However, when everyone expected internal changes in these parties and a search for the causes of the electoral debacle, the NHI leadership started giving "interesting" statements. Vlado Raguz, the head of the Sarajevo county board of the NHI claims that his party is a "moral winner" of the elections, even though his party won only several hundred votes in the capital. The public was still recovering form this statement when Kresimir Zubak, the NHI leader, stepped on the stage.

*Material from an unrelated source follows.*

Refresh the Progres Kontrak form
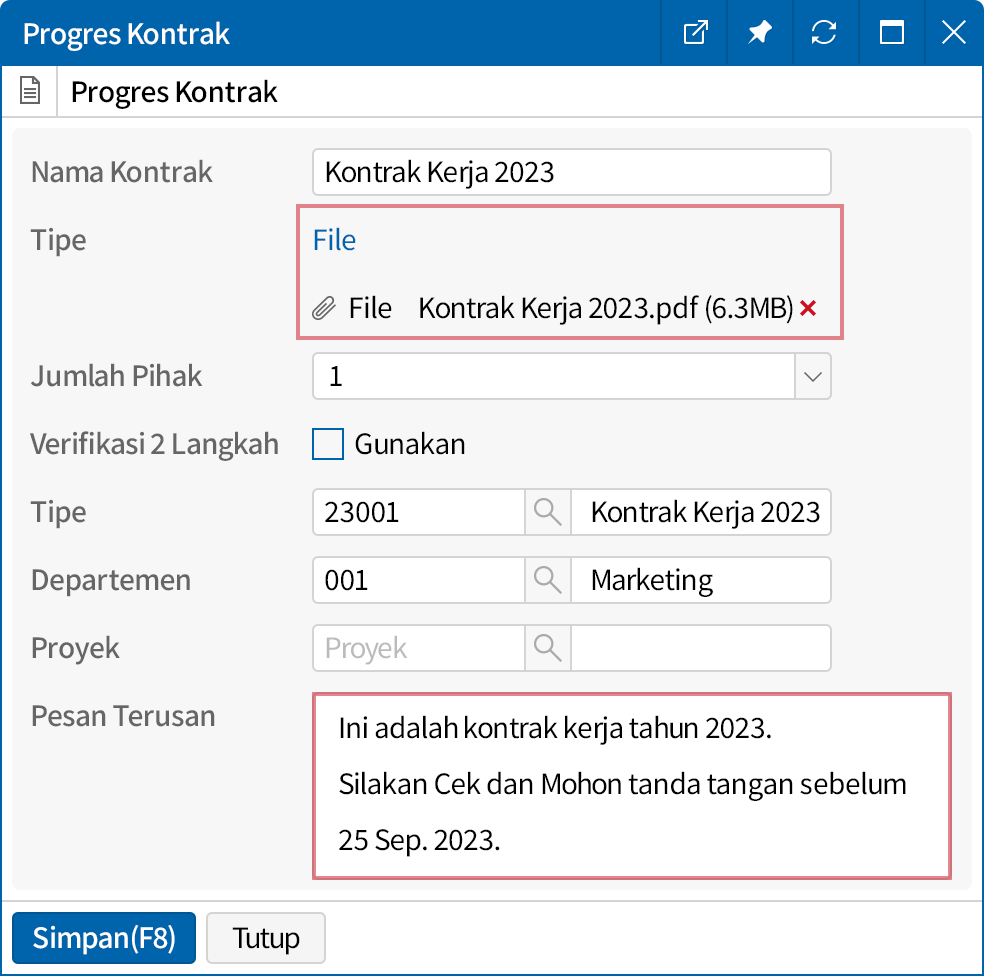Screen dimensions: 984x976 [x=824, y=33]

According to Zubak, the NHI bears no responsibility for its election defeat. Although three days before the elections he kept repeating that the referendum would not help the HDZ to avoid a defeat, he now keeps saying that the referendum is to be blamed for everything. Instead of offering a resignation to a handful of the members of his party, as a moral act after a debacle in the elections, Zubak is demanding from the OSCE to drastically punish the HDZ. Zubak believes that the most "honest" solution would be to totally eliminate the HDZ and to turn over their seats in the parliament and local authorities to the NHI. Had OSCE by some chance listened to Zubak's suggestions, and that is still in play, Croats would be in the government represented by the NHI although that party received only about 15,000 votes.
Zubak would very gladly compensate for such a moral downfall with participation in the government. Fortunately for Croat voters, the OSCE decided not to offer that pleasure to the former HDZ leader, so that the NHI will continue to try to influence the political events in this country from the margins.

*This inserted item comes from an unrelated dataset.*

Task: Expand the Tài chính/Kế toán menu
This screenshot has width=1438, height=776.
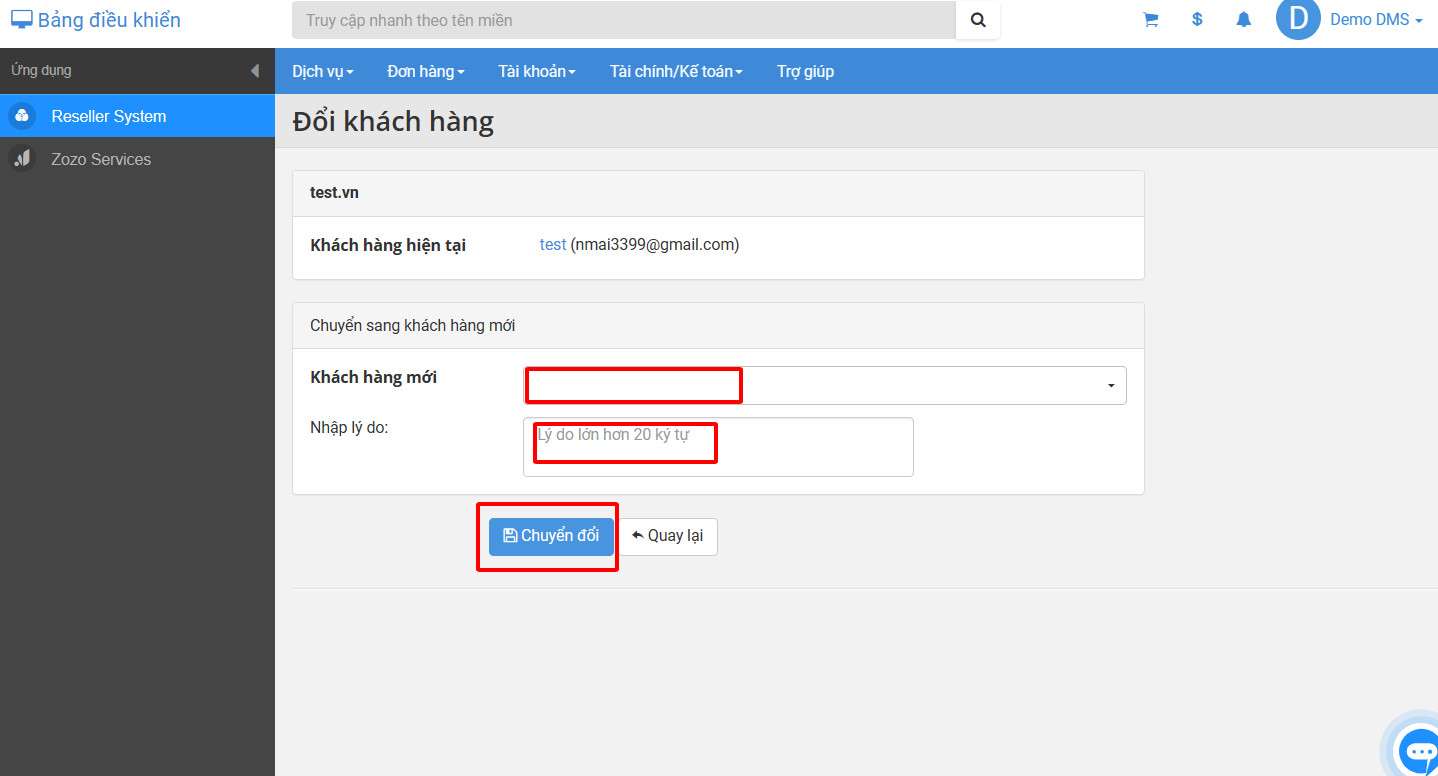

Zubak is obviously not prepared to accept that by rejecting the referendum and boycotting the Croat People's Assembly he made a strategic mistake, which resulted in significantly worse results for his party than those they obtained in the local elections. Naturally, the referendum helped the HDZ to win over Croat voters, but no one can claim that the same would not have happened to the NHI if the only policy of this party were not "anything as long as it harms the HDZ". If the HDZ supports the Assembly, then we oppose it, the NHI leaders said before the elections. Such political logic turned out not to be efficient, and the punishment was swift.
Besides, Zubak demonstrated with his attitude towards the referendum that he does not understand the mentality of the people he wants to represent. In this country people would do anything out of spite, and exactly spite was the decisive factor in the recent elections, as well in the referendum. Zubak failed that lesson from the psychology of his own nation.